20 years for you to be together and then to have a baby, everyone's used to thinking of you as childless.

AndTakeYourPenguinWithYou · 23/05/2016 14:11

So everything was just fine until recently?

Except in the OP: his DC have stopped talking to him (admit their relationship has been rocky 4 few years due to stirring by xw its been bad for years and its all her fault.

Way more to this than being said.

MrsBertBibby · 23/05/2016 14:14

My son has not just adult half siblings but a niece and nephew (his sister's) who were primary school age when he was born. I don't imagine their mum was thrilled, but everyone has behaved perfectly nicely, and my son adores his nephew and niece, who in turn are very sweet to their 'little uncle'.

His big brothers are less interested, but perfectly nice to him, more so as he's now at secondary school so generally more fun for them. Their mum was also perfectly nice to him when they met a few times.

There's nothing hard about behaving decently.

MrsBertBibby · 23/05/2016 14:15

Srry, 'their mum' meant his dad's ex. His sister and he get on fine.

Bogeyface · 23/05/2016 14:29

I dont see why so many people are calling BS.

Couple get PG at 19, get married. Baby comes along when they are 20, second baby at 25. At 30 they get divorced after 11 years of marriage. He meets OP, lets say she was 20.

Now he is 50, she is 40 and they have just had their first child, hardly unusual.

And the same with the ex. My ex MIL was vicious in her hatred of her ex husband and his wife 20 + years later. She sent them threats, abusive letters, all sorts. She wouldnt let the kids tell their dad where they lived, refused access when she had a strop on and did try to poison them against him. It happens!

Bogeyface · 23/05/2016 14:31

Also, the amount of threads I saw on wedding forums when H and I were getting married where parents who had been divorced for 30 odd years were refusing to be in the same room as each other on their own childs wedding day. Its ridiculous, but as I say, it happens.

Kenduskeag · 23/05/2016 14:36

"Now he is 50, she is 40 and they have just had their first child, hardly unusual."

I don't know, isn't this a bit unusual? He's done the two kids thing - let's remember "pregnancy unplanned but got married anyway" which sounds like the usual mantra of 'I never wanted kids anyway' men trot out after leaving their wives - so what's made him suddenly decide 50 is a cracking age to have a third? A couple being childless for 20 years suddenly change their minds? An ex-wife cares after 20 years (and yes, good point - if there's no contact how would you even know her feelings on the matter?)

This could quite possibly be an entirely plausible story but it's a bit drip-feedy. If they know the ex-wife is upset, what words did she use? She's had 20 years to begrudge the new girlfriend, seems odd to do it now.

defunctedusername · 23/05/2016 14:38

Everyone here is an adult. Why is the ex wife even relevant, why is she even mentioned. DH has to repair his relationship with his adult children directly, he has know then all their lives so unless there is skeletons is should be possible. Leave the ex wife out of it.

MoonfaceAndSilky · 23/05/2016 14:41

I feel terrible his fallen out with his DC , but should it upset his xw after all this time? think it's been a reasonable amount of time they have been spilt up for!

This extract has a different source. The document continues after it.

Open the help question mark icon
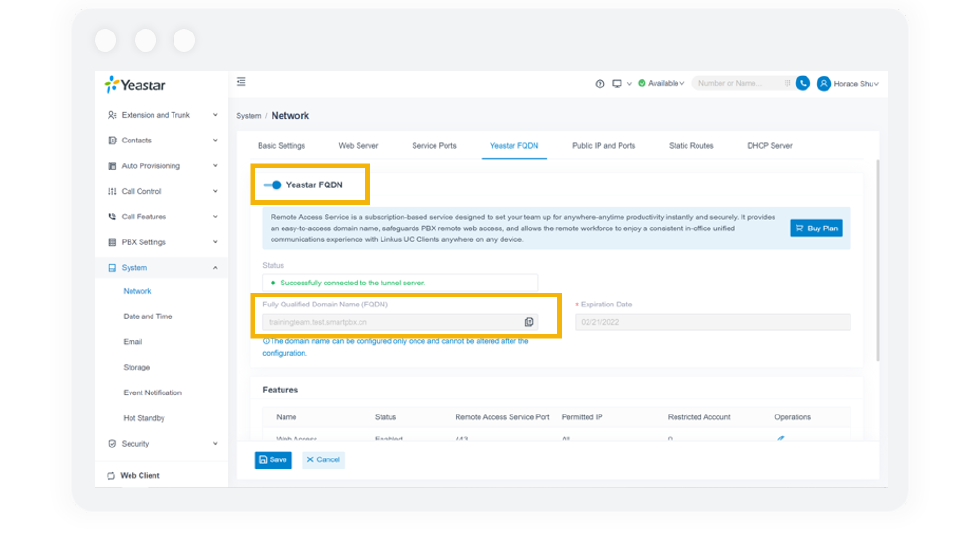 [x=600, y=84]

The XW seems a bit odd, I wouldn't waste any more time thinking about her. As for your DP's kids - they are adults, they may come around to the idea but if not don't worry about it. Enjoy your new baby Flowers

paxillin · 23/05/2016 14:41

I think there can be a financial aspect to this. We have one like this in the wider family, many 20- or 30 something get quite a lot of money from their parents for a house, a wedding, the grandchildren.

They might have been full of hope for all sorts of help, but of course now dad has started over again, there won't be as much money for 20 years.

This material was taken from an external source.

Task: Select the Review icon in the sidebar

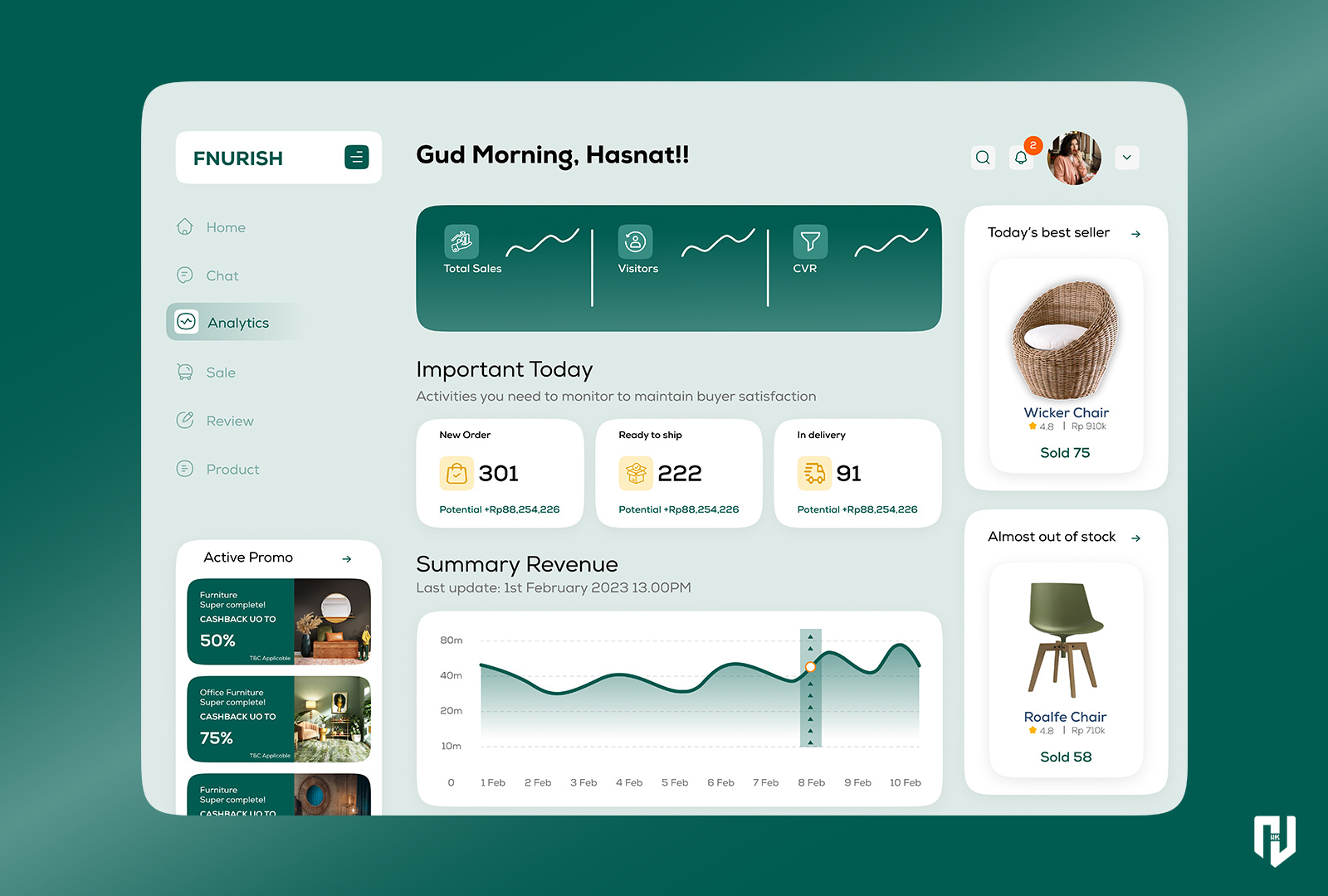Action: (x=185, y=421)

ricketytickety · 23/05/2016 14:52

They could be using mum as an excuse and really it's them that are pissed off he's had another child. Why? Do they feel he didn't father them the way they wanted? Why are they angry their father has had another child? Is it a financial thing eg they wanted to inherit/borrow money off your dp but now they see that can't be done because he has a very young child?
I'd forget about the ex wife thing, it's them who are pissed off. What has your dh said about it?